A Stochastic Model for Calibrating the Survival Benefit of Screen-Detected Cancers

Comparison of the survival of clinically detected and screen-detected cancer cases from either population-based service screening programs or opportunistic screening is often distorted by both lead-time and length biases. Both are correlated with each other and are also affected by measurement errors and tumor attributes such as regional lymph node spread. We propose a general stochastic approach to calibrate the survival benefit of screen-detected cancers related to both biases, measurement errors, and tumor attributes. We apply our proposed method to breast cancer screening data from one arm of the Swedish Two-County trial in the trial period together with the subsequent service screening for the same cohort.
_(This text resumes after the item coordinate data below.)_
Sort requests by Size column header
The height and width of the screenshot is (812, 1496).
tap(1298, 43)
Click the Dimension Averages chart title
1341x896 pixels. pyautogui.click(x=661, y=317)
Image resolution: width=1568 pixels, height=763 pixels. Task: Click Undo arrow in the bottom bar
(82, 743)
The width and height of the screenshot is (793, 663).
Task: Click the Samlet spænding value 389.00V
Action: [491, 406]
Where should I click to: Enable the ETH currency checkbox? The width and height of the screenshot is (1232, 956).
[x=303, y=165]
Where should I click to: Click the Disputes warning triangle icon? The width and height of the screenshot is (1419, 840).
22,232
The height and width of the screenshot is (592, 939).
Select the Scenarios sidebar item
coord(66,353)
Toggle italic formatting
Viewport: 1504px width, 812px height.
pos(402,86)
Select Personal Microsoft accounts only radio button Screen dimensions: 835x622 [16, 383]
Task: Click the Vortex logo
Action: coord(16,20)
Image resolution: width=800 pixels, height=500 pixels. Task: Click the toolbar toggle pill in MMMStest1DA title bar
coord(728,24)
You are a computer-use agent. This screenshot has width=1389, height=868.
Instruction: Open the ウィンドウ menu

When there is no calibration, the results—assuming a constant (exponentially distributed) post-lead-time hazard rate (i.e., a homogeneous stochastic process)—show a 57% reduction in breast cancer death over 25 years. After correction, the reduction was 30%, with approximately 12% of the overestimation being due to lead-time bias and 15% due to length bias. The additional impacts of measurement errors (sensitivity and specificity) depend on the type of the proposed model and follow-up time. The corresponding analysis when the Weibull distribution was applied—relaxing the assumption of a constant hazard rate—yielded similar findings and lacked statistical significance compared with the exponential model. The proposed calibration approach allows the benefit of a service cancer screening program to be fairly evaluated. This article has supplementary materials online.